The cost of transaction depends on its size:

txCost = txSize * 10 * gasPrice

So 1 byte of transaction has the same cost as 10 units of gas.

gasCost

The cost of the gas is calculated as the total amount of gas consumed by a contract multiplied to the current gasPrice:

gasCost = gasUsed * gasPrice

gasUsed is the amount of gas consumed by the contract during its execution.

maxFee parameter

For a successful transaction, maximum transaction fee maxFee parameter must be greater than the sum of txCost+gasCost.

You can use estimation methods to get an expected amount of gas that will be consumed by the contract:

Response example:

 "result": {
    ...
    "gasCost": "0.416",
    "txFee": "0.56"
  }
  • gasCost: gas cost, iDNA (see gasCost)
  • txFee: transaction cost, iDNA (see txCost)

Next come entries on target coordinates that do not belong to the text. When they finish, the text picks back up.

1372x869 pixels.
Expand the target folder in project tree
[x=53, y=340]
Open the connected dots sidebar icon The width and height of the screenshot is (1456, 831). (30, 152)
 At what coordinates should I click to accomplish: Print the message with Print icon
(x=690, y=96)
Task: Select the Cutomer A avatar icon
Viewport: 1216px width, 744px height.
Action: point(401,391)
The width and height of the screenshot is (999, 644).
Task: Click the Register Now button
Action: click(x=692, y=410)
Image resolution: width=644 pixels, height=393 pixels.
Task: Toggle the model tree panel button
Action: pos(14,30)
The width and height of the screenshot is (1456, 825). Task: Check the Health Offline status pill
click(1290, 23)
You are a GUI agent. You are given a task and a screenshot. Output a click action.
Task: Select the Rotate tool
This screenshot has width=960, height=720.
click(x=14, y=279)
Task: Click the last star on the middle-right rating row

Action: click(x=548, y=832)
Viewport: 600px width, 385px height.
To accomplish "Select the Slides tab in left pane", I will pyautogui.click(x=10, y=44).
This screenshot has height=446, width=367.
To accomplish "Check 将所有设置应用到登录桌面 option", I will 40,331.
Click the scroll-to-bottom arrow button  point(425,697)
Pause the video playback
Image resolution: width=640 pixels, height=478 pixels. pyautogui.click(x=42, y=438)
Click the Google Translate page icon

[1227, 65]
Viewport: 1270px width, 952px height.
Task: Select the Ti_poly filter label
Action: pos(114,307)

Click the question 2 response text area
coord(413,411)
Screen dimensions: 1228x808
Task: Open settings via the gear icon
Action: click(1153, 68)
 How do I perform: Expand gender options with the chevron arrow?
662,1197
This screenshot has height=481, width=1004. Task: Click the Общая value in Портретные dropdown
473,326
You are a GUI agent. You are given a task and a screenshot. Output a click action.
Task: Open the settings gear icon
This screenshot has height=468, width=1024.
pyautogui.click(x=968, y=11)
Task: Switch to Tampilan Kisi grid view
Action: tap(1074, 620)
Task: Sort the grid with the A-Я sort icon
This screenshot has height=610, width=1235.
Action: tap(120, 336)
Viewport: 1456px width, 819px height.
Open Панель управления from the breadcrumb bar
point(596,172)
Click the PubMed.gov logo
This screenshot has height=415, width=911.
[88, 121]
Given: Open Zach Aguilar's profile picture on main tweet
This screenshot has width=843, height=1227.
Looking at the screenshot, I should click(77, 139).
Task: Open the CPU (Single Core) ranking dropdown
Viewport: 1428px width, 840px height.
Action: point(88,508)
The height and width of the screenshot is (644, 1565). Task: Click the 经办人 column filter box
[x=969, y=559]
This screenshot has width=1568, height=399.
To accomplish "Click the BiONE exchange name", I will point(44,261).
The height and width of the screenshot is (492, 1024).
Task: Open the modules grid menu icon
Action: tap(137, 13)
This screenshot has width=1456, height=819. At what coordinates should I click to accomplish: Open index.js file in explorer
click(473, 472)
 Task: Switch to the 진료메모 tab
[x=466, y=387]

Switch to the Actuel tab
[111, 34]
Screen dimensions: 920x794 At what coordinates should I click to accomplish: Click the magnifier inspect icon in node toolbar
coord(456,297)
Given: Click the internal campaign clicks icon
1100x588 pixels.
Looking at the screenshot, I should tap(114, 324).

The maxFee parameter can be omitted when calling estimation methods.

Gas limit

The max amount of gas per block is limited by 5,120,000.

The max amount of gas that can be consumed by a transaction is limited by gasLimit, which can be calculated as follows:

gasLimit = (maxFee - txCost) / gasPrice

When developing contracts, you may need to specify an explicit limit of gas for some methods. For example if another contract is being called using create_call_contract_promise, then the gas limit has to be specified in units of wasm_gas_limit:

wasm_gas_limit = gasLimit * 100

Contract transaction receipt

You can call Idena node method TxReceipt to check the result of mined contract transaction DeployContractTx, CallContractTx or TerminateContractTx

Asynchronous calls

In future, storage of the Idena blockchain state will be split between shards. As a result neither the contracts data nor contracts code will not be available within the execution on a single node.

In sharded architecture the contract C1 from shard A makes an asynchronous call to shard B, which holds the state of the contract C2. In Idena asynchronous calls for deployment, calling contracts and reading contracts data are supported. For more details about asynchronous calls see idena-sdk-as.

image

Unlike synchronous execution, in asynchronous calls, the result of the execution of the initial method can be successful, while the asynchronous calls end with errors. For example transaction Tx1 calls a method of the contract C1 in the Shard A. Contracts C1 creates a promise by calling another contract C2 that is executed in Shard B. If there are no errors, then the contract C1 completes its execution and commits its results to the blockchain state. To get the result of the promise, the initial contract C1 handles a callback of the contract C2 and processes possible errors.

Currently Idena node emulates asynchronous execution, while the execution takes place within a single block. However the commits to the blockchain state and the execution order of the promises correspond to the fully sharded architecture.

For the convenience of debugging and developing contracts, a hierarchical ActionResult object is added to TxReceipt, which contains information about execution errors, used gas, resulting data, as well as information about all the results of the created promises.